Clips never routes recording/meeting audio to OpenAI for transcription. (Groq's endpoint is OpenAI-compatible in request shape only — the audio goes to Groq, not OpenAI.)
If no native transcript exists and no cloud fallback is available (no Builder connection and no Groq key), the action writes status="failed" so the UI can show a friendly prompt.
Secret registration
Builder transcription needs no app-specific key (the connected Builder.io account or BUILDER_PRIVATE_KEY carries the grant). The only transcription API key declared in server/register-secrets.ts is the optional Groq key, so it appears in the agent sidebar settings UI:
registerRequiredSecret({
key: "GROQ_API_KEY",
label: "Groq API Key (recommended)",
description:
"Fast speech-to-text fallback via Groq. Builder Gemini Flash-Lite is preferred when connected; Groq is used only when Builder/native transcription is unavailable.",
docsUrl: "https://console.groq.com/keys",
scope: "user",
kind: "api-key",
required: false,
});
It is not marked required: true — videos still upload and play without a Groq key when video storage is connected, since native transcription (and Builder when connected) already cover the common case. The API Keys & Connections panel surfaces it so the user can add the Groq fallback if they want it.
Live transcription during recording
The useLiveTranscription hook (from @agent-native/core/client/transcription) runs the browser's Web Speech API alongside any recording. It accumulates final transcript text in real time with no API key required. When the user stops, the client calls save-browser-transcript to persist the result. request-transcript preserves that native result and only falls back to cloud transcription when native text is missing.
A future pass could add server-side streaming transcription (Deepgram Nova-3 / AssemblyAI) via WebSocket for even higher quality real-time output — but the browser path already gives useful text from second zero.
Don't
- Don't route Clips recording/meeting audio to OpenAI for transcription. The cloud fallback is Builder.io managed Gemini → Groq Whisper only; don't add an OpenAI transcription path or
import OpenAI from "openai".
- Don't
import Anthropic from "@anthropic-ai/sdk" — the agent is already Claude.
- Don't build a "Clips AI" dialog that duplicates the agent chat. Use the agent chat.
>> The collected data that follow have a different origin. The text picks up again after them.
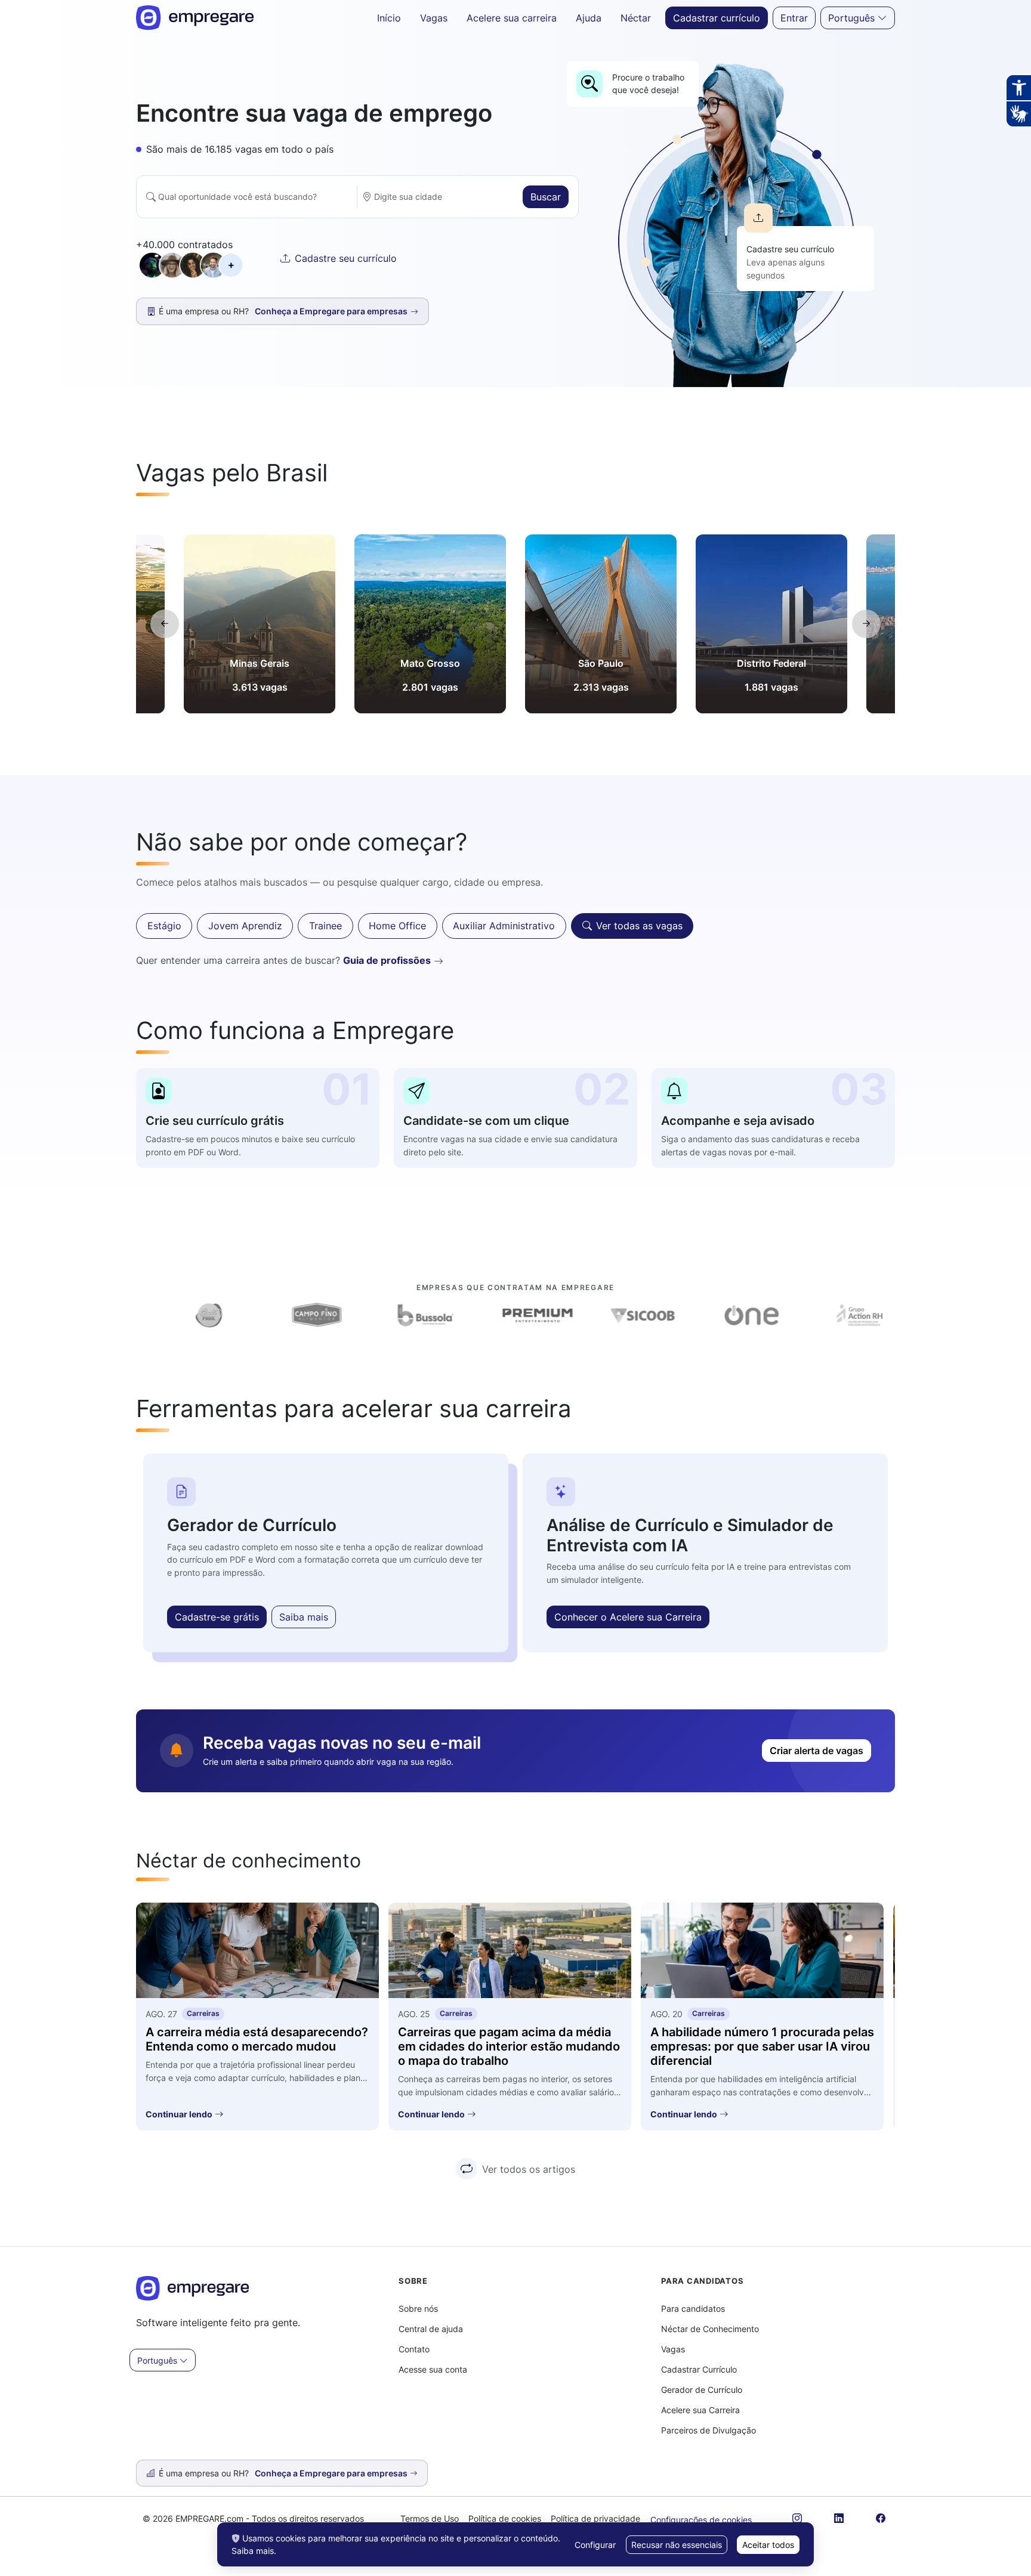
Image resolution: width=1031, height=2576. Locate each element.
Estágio (164, 926)
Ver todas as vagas (639, 926)
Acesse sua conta (433, 2369)
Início (389, 18)
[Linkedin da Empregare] (839, 2518)
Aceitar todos (768, 2545)
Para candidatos (693, 2308)
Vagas (433, 18)
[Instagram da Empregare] (797, 2518)
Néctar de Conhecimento (710, 2329)
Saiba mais (303, 1617)
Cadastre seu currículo (346, 258)
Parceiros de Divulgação (708, 2430)
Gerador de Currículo (701, 2390)
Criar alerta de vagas (816, 1750)
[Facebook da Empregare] (880, 2518)
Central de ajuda (431, 2329)
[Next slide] (866, 624)
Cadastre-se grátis (217, 1617)
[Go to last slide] (164, 624)
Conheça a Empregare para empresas (332, 2473)
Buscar (545, 197)
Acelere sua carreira (512, 18)
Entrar (794, 18)
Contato (414, 2349)
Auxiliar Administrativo (504, 926)
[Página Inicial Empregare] (195, 17)
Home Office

- Don't render a robot, sparkle, or wand icon for AI affordances — all three are overplayed. Prefer plain text (or a neutral verb icon like
IconBolt) for AI buttons.
- Don't dump entire transcripts into
sendToAgentChat context. Pass the id; let the agent fetch.
- Don't
await the agent's response from an action. Fire and forget; results arrive via other actions.
Related skills
delegate-to-agent — the framework-wide rule this skill is grounded in.
video-editing — filler-word removal writes proposed cuts into editor-draft for user review.
recording — transcription kicks off automatically when upload completes.
onboarding — how Builder-first setup and BYOK links are surfaced.